Connaissez-vous l’histoire de Ver-Vert qui connut un succès retentissant pendant plus de deux siècles ?
Non ? Alors la voici :
Ver-Vert le perroquet vivait sa plus belle vie au sein du couvent des visitandines de Nevers.
Chouchouté, choyé et gavé de pralines et de nonnettes, le gracieux volatile était devenu, au fil des ans, l’idole des religieuses.
On lui apprenait des cantiques et des psaumes et son application à apprendre et à réciter le Benedice ou l’Ave Maria, sans erreur et en hochant la tête, confinait au divin.
On venait de fort loin pour le voir et surtout pour l’entendre, car l’écouter parler et chanter était un ravissement.
Si bien que cet état de grâce perpétuelle, vécu par les religieuses de Nevers grâce à Ver-Vert, provoqua une sorte de jalousie chez les religieuses du couvent de Nantes.
Il fut donc entendu que le saint perroquet leur serait prêté pour 15 jours exactement, les sœurs de Nevers ne pouvant consentir à plus.
Le jour du départ : « on se l’arracha, on le baigna de larmes », et voilà le bel oiseau embarqué sur la Loire, aux côtés de trois dragons (soldats de l’ancien régime), trois péronnelles, une nourrice et un moine.
En deux jours, l’oiseau perdit sa langue natale pour apprendre celle de ses compagnons de voyage, la « langue dragonne », et en arrivant au port de Nantes, Ver-Vert jurait et vociférait comme un soldat aviné.

La sœur supérieure de Nantes, impatiente de porter le noble perroquet à l’esprit raffiné jusqu’à son couvent, se vit refoulé par celui-ci qui se débattit, lui « mordant le cou, le bras et on ne sut pas bien où. »
La cloche sonna au couvent pour annoncer l’arrivée de Ver-Vert. Les sœurs coururent, volèrent, grillant de le voir enfin.
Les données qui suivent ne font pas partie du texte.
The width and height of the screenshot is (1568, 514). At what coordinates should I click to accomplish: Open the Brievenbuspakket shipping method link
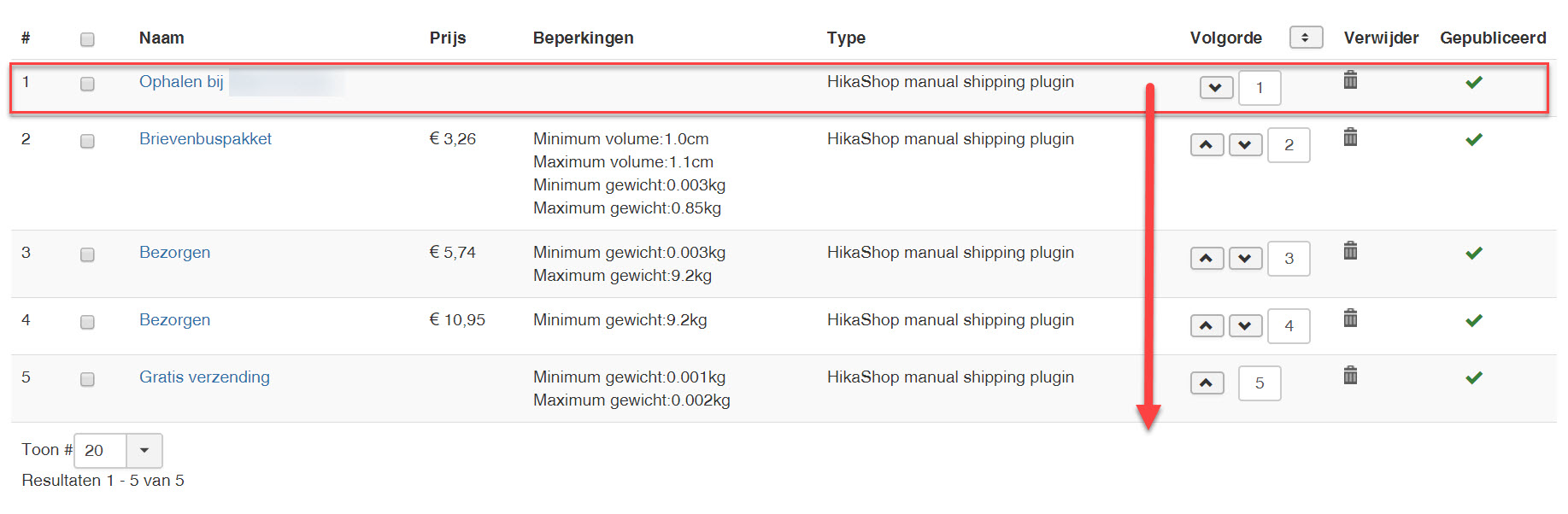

Mais les premiers mots de l’oiseau ne furent pas exactement ceux que l’on attendait :
« Par la corbleu, que la peste te crève », « Va au Diable » vociféra Ver-Vert, entamant par la suite un concert de jurons et de blasphèmes qui laissa « les nonnettes sans voix ». Puis elles « fuirent en faisant mille signes de croix ; toutes pensant être à la fin du monde. »
On se résolut alors très vite à renvoyer ce démon incarné, cet antéchrist, ce Lucifer à ses expéditrices, lesquelles le condamnèrent à deux mois d’abstinence, trois de retraite et quatre de silence.
Mais la fin est belle pour Ver-Vert, car de nouveau choyé par les nonnes de Nevers, il retrouva sa sage conversation et mourut de s’être empiffré de pralines et de dragées.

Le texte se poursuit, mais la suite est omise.